• [What is needed] Can you write out every one of the items below word for word, with nothing changed?
··· Records shown ···
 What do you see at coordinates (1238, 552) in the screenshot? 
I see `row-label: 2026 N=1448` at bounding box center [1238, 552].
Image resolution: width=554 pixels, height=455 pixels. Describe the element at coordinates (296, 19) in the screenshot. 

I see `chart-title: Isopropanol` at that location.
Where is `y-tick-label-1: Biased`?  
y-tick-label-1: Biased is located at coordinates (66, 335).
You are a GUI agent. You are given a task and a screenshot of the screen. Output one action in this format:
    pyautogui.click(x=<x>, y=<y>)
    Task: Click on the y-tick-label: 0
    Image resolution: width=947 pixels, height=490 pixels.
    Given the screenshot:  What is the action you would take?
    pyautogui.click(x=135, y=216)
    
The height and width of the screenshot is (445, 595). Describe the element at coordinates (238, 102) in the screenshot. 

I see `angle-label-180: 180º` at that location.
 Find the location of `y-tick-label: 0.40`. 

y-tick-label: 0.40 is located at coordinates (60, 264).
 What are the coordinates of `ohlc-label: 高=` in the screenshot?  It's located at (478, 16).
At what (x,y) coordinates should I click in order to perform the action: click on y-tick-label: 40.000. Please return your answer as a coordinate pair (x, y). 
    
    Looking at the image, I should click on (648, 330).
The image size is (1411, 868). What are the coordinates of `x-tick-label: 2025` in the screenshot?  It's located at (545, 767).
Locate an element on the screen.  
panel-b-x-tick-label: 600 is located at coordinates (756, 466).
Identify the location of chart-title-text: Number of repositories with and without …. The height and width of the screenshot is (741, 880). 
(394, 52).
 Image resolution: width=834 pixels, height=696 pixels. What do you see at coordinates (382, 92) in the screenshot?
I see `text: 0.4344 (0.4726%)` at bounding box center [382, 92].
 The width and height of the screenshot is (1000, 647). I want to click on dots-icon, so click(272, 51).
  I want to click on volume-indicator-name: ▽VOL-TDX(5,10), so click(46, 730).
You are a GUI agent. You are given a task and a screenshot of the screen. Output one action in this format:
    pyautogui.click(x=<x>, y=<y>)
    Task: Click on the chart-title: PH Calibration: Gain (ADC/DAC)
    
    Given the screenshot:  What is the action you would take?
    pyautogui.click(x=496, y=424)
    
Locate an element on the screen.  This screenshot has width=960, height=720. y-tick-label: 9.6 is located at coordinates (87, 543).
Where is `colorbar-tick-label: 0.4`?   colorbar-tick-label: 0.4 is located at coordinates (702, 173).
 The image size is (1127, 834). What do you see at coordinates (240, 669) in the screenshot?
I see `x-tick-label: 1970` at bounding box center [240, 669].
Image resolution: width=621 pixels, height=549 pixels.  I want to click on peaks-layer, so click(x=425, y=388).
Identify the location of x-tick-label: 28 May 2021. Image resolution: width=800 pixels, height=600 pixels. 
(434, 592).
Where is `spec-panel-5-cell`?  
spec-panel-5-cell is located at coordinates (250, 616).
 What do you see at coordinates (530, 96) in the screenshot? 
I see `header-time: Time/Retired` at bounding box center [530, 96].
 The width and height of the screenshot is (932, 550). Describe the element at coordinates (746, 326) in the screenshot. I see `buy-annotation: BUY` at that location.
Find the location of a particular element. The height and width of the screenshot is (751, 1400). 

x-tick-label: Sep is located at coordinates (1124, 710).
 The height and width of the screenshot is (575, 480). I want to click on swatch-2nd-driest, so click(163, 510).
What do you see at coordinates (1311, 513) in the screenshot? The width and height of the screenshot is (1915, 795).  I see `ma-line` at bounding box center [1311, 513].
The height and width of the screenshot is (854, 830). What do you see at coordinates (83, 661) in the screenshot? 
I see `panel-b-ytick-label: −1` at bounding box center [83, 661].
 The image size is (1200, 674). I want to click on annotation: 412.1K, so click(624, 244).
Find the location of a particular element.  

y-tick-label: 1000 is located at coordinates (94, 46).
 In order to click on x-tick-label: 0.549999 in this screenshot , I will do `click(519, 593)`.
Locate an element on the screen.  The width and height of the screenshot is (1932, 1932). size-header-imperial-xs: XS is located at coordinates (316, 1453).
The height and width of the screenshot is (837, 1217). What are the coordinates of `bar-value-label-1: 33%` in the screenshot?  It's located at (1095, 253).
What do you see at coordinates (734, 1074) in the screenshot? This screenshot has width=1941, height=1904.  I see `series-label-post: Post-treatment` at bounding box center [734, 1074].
···
• [Exercise answer]
 What do you see at coordinates (1238, 552) in the screenshot? 
I see `row-label: 2026 N=1448` at bounding box center [1238, 552].
Image resolution: width=554 pixels, height=455 pixels. Describe the element at coordinates (296, 19) in the screenshot. 

I see `chart-title: Isopropanol` at that location.
Where is `y-tick-label-1: Biased`?  
y-tick-label-1: Biased is located at coordinates (66, 335).
You are a GUI agent. You are given a task and a screenshot of the screen. Output one action in this format:
    pyautogui.click(x=<x>, y=<y>)
    Task: Click on the y-tick-label: 0
    Image resolution: width=947 pixels, height=490 pixels.
    Given the screenshot:  What is the action you would take?
    pyautogui.click(x=135, y=216)
    
The height and width of the screenshot is (445, 595). Describe the element at coordinates (238, 102) in the screenshot. 

I see `angle-label-180: 180º` at that location.
 Find the location of `y-tick-label: 0.40`. 

y-tick-label: 0.40 is located at coordinates (60, 264).
 What are the coordinates of `ohlc-label: 高=` in the screenshot?  It's located at (478, 16).
At what (x,y) coordinates should I click in order to perform the action: click on y-tick-label: 40.000. Please return your answer as a coordinate pair (x, y). 
    
    Looking at the image, I should click on (648, 330).
The image size is (1411, 868). What are the coordinates of `x-tick-label: 2025` in the screenshot?  It's located at (545, 767).
Locate an element on the screen.  
panel-b-x-tick-label: 600 is located at coordinates (756, 466).
Identify the location of chart-title-text: Number of repositories with and without …. The height and width of the screenshot is (741, 880). 
(394, 52).
 Image resolution: width=834 pixels, height=696 pixels. What do you see at coordinates (382, 92) in the screenshot?
I see `text: 0.4344 (0.4726%)` at bounding box center [382, 92].
 The width and height of the screenshot is (1000, 647). I want to click on dots-icon, so click(272, 51).
  I want to click on volume-indicator-name: ▽VOL-TDX(5,10), so click(46, 730).
You are a GUI agent. You are given a task and a screenshot of the screen. Output one action in this format:
    pyautogui.click(x=<x>, y=<y>)
    Task: Click on the chart-title: PH Calibration: Gain (ADC/DAC)
    
    Given the screenshot:  What is the action you would take?
    pyautogui.click(x=496, y=424)
    
Locate an element on the screen.  This screenshot has width=960, height=720. y-tick-label: 9.6 is located at coordinates (87, 543).
Where is `colorbar-tick-label: 0.4`?   colorbar-tick-label: 0.4 is located at coordinates (702, 173).
 The image size is (1127, 834). What do you see at coordinates (240, 669) in the screenshot?
I see `x-tick-label: 1970` at bounding box center [240, 669].
Image resolution: width=621 pixels, height=549 pixels.  I want to click on peaks-layer, so click(x=425, y=388).
Identify the location of x-tick-label: 28 May 2021. Image resolution: width=800 pixels, height=600 pixels. 
(434, 592).
Where is `spec-panel-5-cell`?  
spec-panel-5-cell is located at coordinates (250, 616).
 What do you see at coordinates (530, 96) in the screenshot? 
I see `header-time: Time/Retired` at bounding box center [530, 96].
 The width and height of the screenshot is (932, 550). Describe the element at coordinates (746, 326) in the screenshot. I see `buy-annotation: BUY` at that location.
Find the location of a particular element. The height and width of the screenshot is (751, 1400). 

x-tick-label: Sep is located at coordinates (1124, 710).
 The height and width of the screenshot is (575, 480). I want to click on swatch-2nd-driest, so click(163, 510).
What do you see at coordinates (1311, 513) in the screenshot? The width and height of the screenshot is (1915, 795).  I see `ma-line` at bounding box center [1311, 513].
The height and width of the screenshot is (854, 830). What do you see at coordinates (83, 661) in the screenshot? 
I see `panel-b-ytick-label: −1` at bounding box center [83, 661].
 The image size is (1200, 674). I want to click on annotation: 412.1K, so click(624, 244).
Find the location of a particular element.  

y-tick-label: 1000 is located at coordinates (94, 46).
 In order to click on x-tick-label: 0.549999 in this screenshot , I will do `click(519, 593)`.
Locate an element on the screen.  The width and height of the screenshot is (1932, 1932). size-header-imperial-xs: XS is located at coordinates (316, 1453).
The height and width of the screenshot is (837, 1217). What are the coordinates of `bar-value-label-1: 33%` in the screenshot?  It's located at (1095, 253).
What do you see at coordinates (734, 1074) in the screenshot? This screenshot has width=1941, height=1904.  I see `series-label-post: Post-treatment` at bounding box center [734, 1074].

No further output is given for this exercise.